«Guidiamo, guidiamo, guidiamo. Noi, abitanti dell’Aquila, passiamo il nostro tempo percorrendo spazi isolati. E guidiamo. Anche solo per raggiungere le macerie». Dalle new town del progetto C.a.s.e, voluto da Berlusconi, alla «vecchia» città ci sono almeno 14 chilometri. Abitare all’Aquila dopo il terremoto significa essere imbrigliati nel tempo. «Qui, il passato è più passato. Il presente è più presente, senza uno ieri e senza un domani» spiega Emiliano Dante, regista aquilano, autore di «Habitat – note personali» presentato ieri in anteprima al Torino Film Festival, all’interno del concorso Italiana.doc. Un film duro, forte, emotivo, vero, con un bianco e nero implacabile e un countdown angoscioso, che scandisce il passare dei minuti.
È un lavoro che ruota attorno al concetto di auto-rappresentazione, in quanto Emiliano Dante è uno dei protagonisti del documentario. Vive in una delle alienanti e fragilissime abitazioni del progetto C.a.s.e, scenografia berlusconiana per dissimulare la reale condizione dei terremotati. Parola tabù. Habitat è la storia, lunga cinque anni, di tre ex compagni di tenda rimasti all’Aquila. Alessio da squatter è divenuto agente immobiliare, vive con Gemma in una frazione completamente distrutta dal sisma. Paolo fa il pittore e sta per diventare padre in una situazione di precarietà assoluta.
Dante ritorna, così, ad affrontare la vita nel post-terremoto dopo Into The Blue (2009), realizzato nei mesi di tendopoli e presentato anni fa al Tff. Se nel primo documentario, nonostante le difficoltà, la speranza di un futuro diverso si faceva forza tra le macerie, in Habitat svanisce. Maggior «positività» sarebbe sicuramente piaciuta a produttori ed enti locali (politici compresi), ma avrebbe leso l’onestà del racconto.
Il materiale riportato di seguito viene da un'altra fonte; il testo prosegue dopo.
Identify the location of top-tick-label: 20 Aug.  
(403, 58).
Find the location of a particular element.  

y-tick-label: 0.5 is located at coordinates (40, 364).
Inquadrature statiche, sguardi pensosi, inserti grafici minimal descrivono una città più cupa rispetto ai mesi successivi al 6 aprile 2009. «La mia unica speranza? È quella di sbagliarmi di grosso. Ovvero che non stiamo diventando marginali, che non viviamo un regresso culturale», dice il regista.
La ricostruzione dell’Aquila è un campo lunghissimo, affollato da gru con palazzi che nascono e muoiono, mentre i panni stesi cinque anni prima rimangono appesi ai fili. Gli aquilani derubati dal loro tessuto urbano, storico e culturale, vivono distanti e isolati tra loro. «Siamo frammenti». In una non-città, il centro commerciale – non-luogo per eccellenza, secondo l’antropologo Marc Augé – diventa la piazza principale. «Ci vado ogni giorno, non per comprare qualcosa, ma per vedere qualcuno. Per semplice solitudine». È ancora il regista che parla, dando forma alla depressione collettiva.
Negli anni si sono susseguiti scandali e processi, ma L’Aquila resta sempre la stessa, quella delle ore 3.32 di quel maledetto aprile. Gli appartamenti del progetto C.a.s.e si disintegrano in tre anni. Poi, la gente viene trasferita in altri. «Siamo quasi morti in anticipo. La vita è effimera quando si imbatte nel tempo. Il terremoto è secoli che passano in un attimo», sintetizza il padre di Emiliano, Umberto, storico. Per quale motivo si resta o si torna all’Aquila? «L’amore per la sofferenza?» si chiede Valentina. «I sensi di colpa?». O il semplice legame con la propria terra.
La marcia nel giorno dell’anniversario riunisce gli abitanti, solo per una sera. Finita, torna «l’entropia» e la città si frammenta. Ma silenziosa, nel film di Dante, rimane accesa, nel buio della notte, una fiaccola.